Delos 15: Racconto Più a nord del futuro di Angelo De Ceglie

La bufera di neve colse Juergen mentre si trovava a circa cinquecento metri dall'igloo termico. Vi diresse la motoslitta, sfidando i venti del tempo che soffiavano dal Nord scivolando sul suolo ghiacciato col motore che rombava e ansava.
Di fianco alla cupola trasparente sostava già una versione cingolata grande oltre il doppio della sua slitta. Juergen fece calare le zanche d'ancoraggio e scese dall'abitacolo Si avvicinò alle pareti ricurve agitando le braccia.
Lentamente, la figura all'interno fece un cenno con la mano. Juergen si infilò nel cunicolo d'ingresso. La porta interna si aprì un attimo dopo che si fu richiusa quella esterna. Juergen entro. Freddo e vento della Zona rimasero fuori.
L'igloo aveva un diametro di circa quattro metri. Seduta sul suolo di plastica dietro alcuni strumentl stava una donna vestita di scuro, dal viso affilato, gli occhi e i capell neri, lo sguardo profondo e penetrante.

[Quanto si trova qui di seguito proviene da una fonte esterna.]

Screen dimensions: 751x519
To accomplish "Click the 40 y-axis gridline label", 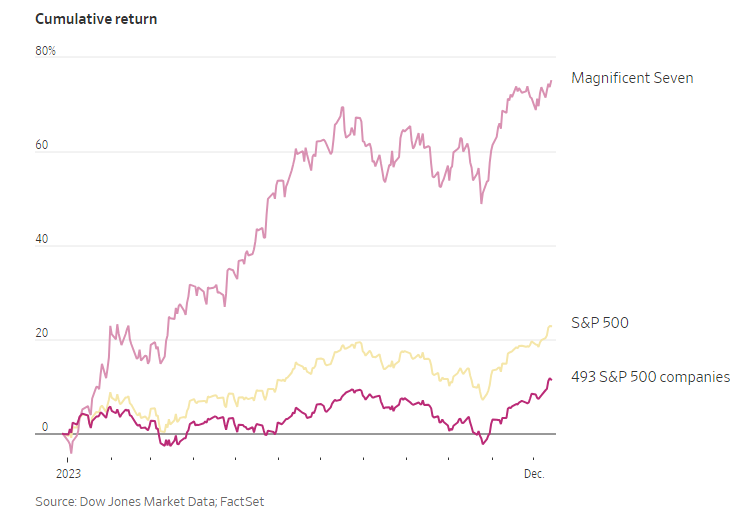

Juergen si raddrizzò scuotendosi la neve dalla tuta molecolare. Fece scivolare all'indietro il cappuccio imbottito, levò gli occhiali da montagna dalle lenti incrostate di cristalli di ghiaccio. Prese a sfilarsi i guanti pesanti, fissando attraverso le lucide pareti trasparenti il turbinare della neve. Sorrise.
-- molto intimo, qui.
Senza una parola, la donna sollevò una mano a sfiorare un pulsante. L'emisfero cristallino parve impercettibilmente velarsi.

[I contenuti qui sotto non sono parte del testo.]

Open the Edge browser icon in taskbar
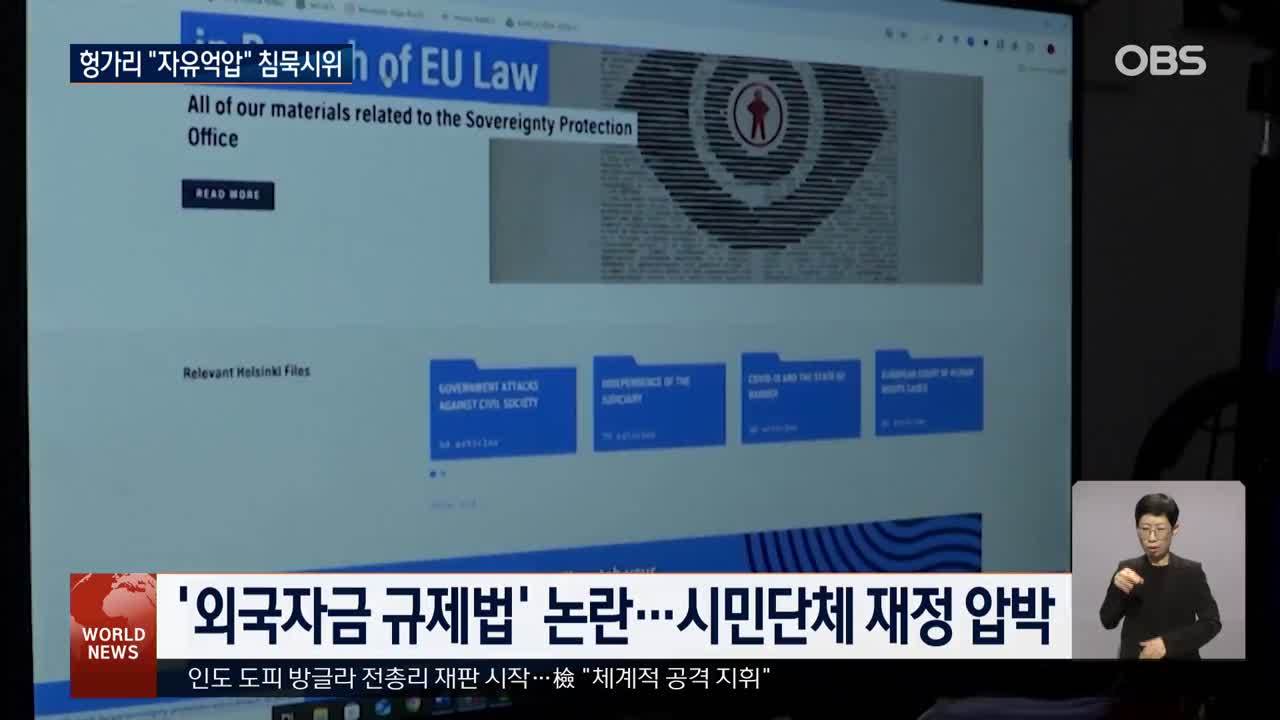click(383, 708)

-- perspex polarizzato, -- disse lei. -- Se voglio, posso opacizzare completamente le pareti per l'esterno.
Juergen scrollò lievemente le spalle. Infilò i guanti in una tasca della tuta.

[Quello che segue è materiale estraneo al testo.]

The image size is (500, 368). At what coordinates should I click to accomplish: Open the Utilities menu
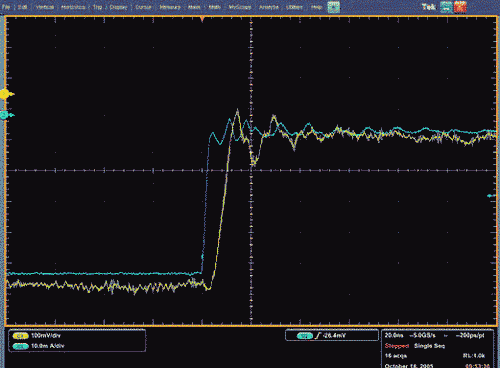[294, 7]
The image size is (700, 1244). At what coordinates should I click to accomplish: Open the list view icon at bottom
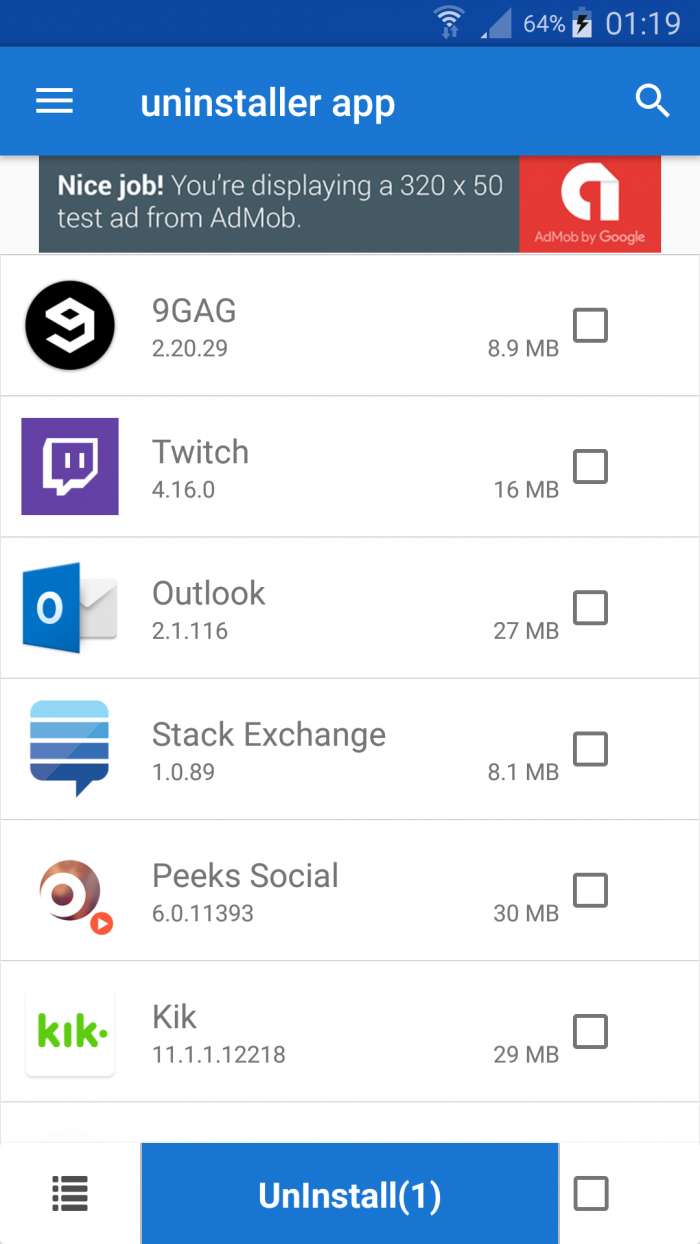click(x=70, y=1193)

-- Posso sedermi? -- chiese.
La donna annuì col capo. Juergen si lasciò scivolare al suolo incrociando le gambe. Lei spense lo schermo video del suo computer e prese a osservarlo in silenzio. Rimasero così alcuni minuti, come impacciati. Fuori, il vento soffiava e sibilava.
-- Vieni da più a sud dello zero? -- chiese infine lei.
Lui parve riscuotersi. -- Come ?
-- Vieni dal passato, voglio dire?
-- Sì
-- Un altro -- mormorò lei. Reclinò la schiena all'indietro contro la spalliera di un basso bizzarro sedile. -- Da quale anno?
-- Da poco prima del 2200.
-- Appena più a sud del presente -- disse lei. Si raddrizzò nuovamente. -- Di certo saprai che per convenzione si è stabilito che il presente corrisponda alla temperatura zero gradi centigradi.
Juergen annuì col capo. -- Sì, -- disse, -- lo sapevo.
Lei tornò a piegarsi all'indietro. Lo fissò dritto negli occhi. -- Qual'è il tuo nome?
-- Mi chiamo Juergen.
-- Vieni dalla vecchia Germania, allora?
Juergen annuì ancora.
-- Il mio name è Katya, -- disse la donna. -- Io provengo invece dal freddo. La mia epoca dista oltre quattrocento anni dalla tua, nel futuro reale. -- Fece una breve pausa. -- Sono una scienziata. Ho il compito di studiare la Zona.
Juergen si fece più attento. Non parlò, attendendo che lei proseguisse.
-- Juergen, -- disse Katya, -- dove sei diretto?
Lui sospirò sordamente. Fece un gesto vago con la mano. -- A Nord, -- disse.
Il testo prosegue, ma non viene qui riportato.